With the arrival of June comes this year's edition of Cut-throat and Clueless' Half-Time Review. As you might have noticed, I have half-finished redesigning this blog in celebration of this milestone. For my original list of 2016 resolutions click here, and for my last quarterly review click here. Below is a summary of victories and setbacks that have been achieved and/or suffered over the last three months.
1. Reading, Writing, Running.
My reading has picked up its pace since I last discussed my resolutions on this blog; my writing has been steady, though mostly fiction orientated, and my exercise regime has finally diversified to include body-weight training - routines that once reduced me to a huffing mess, I now breeze through effortlessly and it feels great! I have also recently booked myself onto a distance learning course with the UK Society for Editors and Proof-Readers - I'm looking forward to it immensely. I also have my first Judo session, in years, coming up at the end of this week.
2. Get Techie.
Hurrah for progress! I have finally started learning Python and it's fascinating. Coding engages a very different part of my brain to that which is engaged when reading and writing philosophy. Frankly I'm excited to learn something tech related but also hoping to gleam some of the mental benefits associated with programming. Granted the few hours I have put in so far were grinded out purely so I'd have something to write here, but the enjoyment I have received from it has been genuine.
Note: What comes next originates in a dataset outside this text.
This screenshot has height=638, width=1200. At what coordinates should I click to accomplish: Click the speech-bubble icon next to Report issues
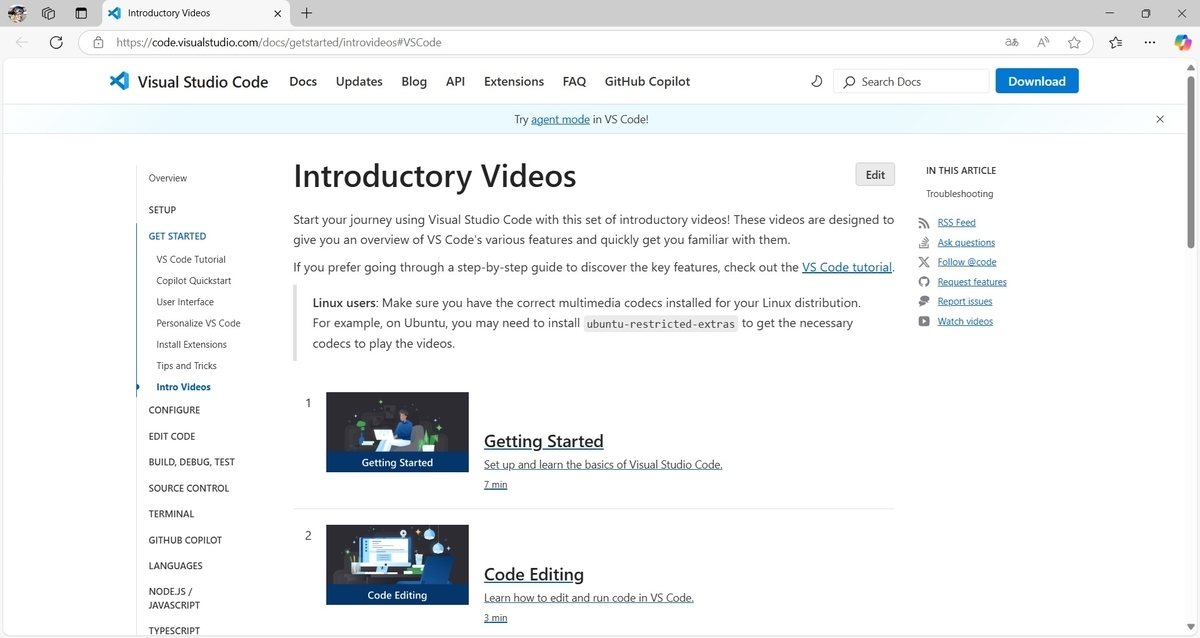(x=923, y=301)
I'll have to find some sort of project to focus on later in the year, at the moment I'm just trying to memorise the basics.
3. Get Foodie.
There has been too much progress made here to list comprehensively. Notable success' include home-made pizza made from scratch; vegetable pakora and a couple of other great finds discovered among my growing collection of cookery and cocktail books. I'm making food better, faster and with less stress than ever before. As a side note, I've discovered that food and drink books are remarkably reflective of their social origins.
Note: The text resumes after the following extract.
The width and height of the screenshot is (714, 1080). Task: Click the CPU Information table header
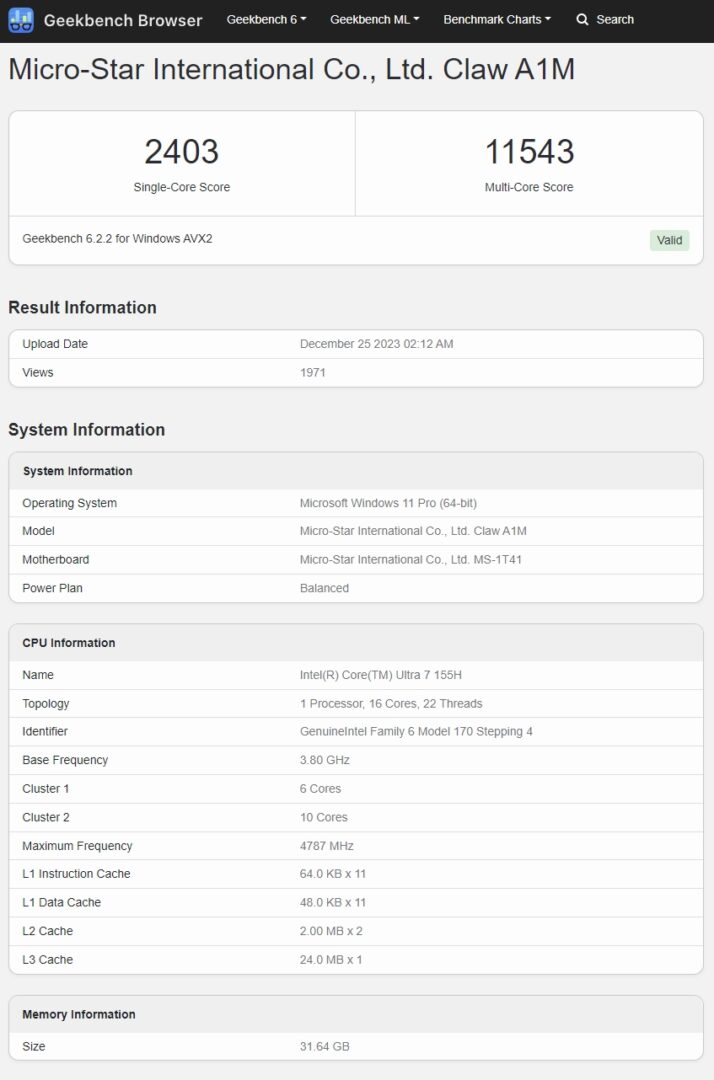(68, 643)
Consider that "The Savoy Cocktail Book" written by Harry Craddock back in the 1930's is close to 300 pages long with almost every page containing 4 or 5 recipes, each of them calling for a variety of spirits and liquers. By contrast, "Good Things to Drink" written by Mr Lyan, and published last year, features recipes that tend to focus on one particular spirit and prefers the intelligent use of mixers and garnish to accompany drinks. In terms of "recipes per page", it has one recipe for every couple of pages with the majority of the book being photos of Mr Lyan and his friends drinking in rustic locations while looking infuriatingly hip.
This is the unfortunate consequence of modern advertising, and caused by the same forces that have perfume companies advertising with bizzare montages of models sliding out of Limos. While Craddock may bring content by the bucket-load, Mr Lyan would trounce him in terms of sales if they ever competed - the gloss sells.
Gripes aside, as much as I have enjoyed Mr Lyan's book, he has a bad habit of tacking "top up with champagne" onto the end of his recipes; the fact that he considers adding champagne to be an afterthought indicates that mixology has yet to escape its privileged roots.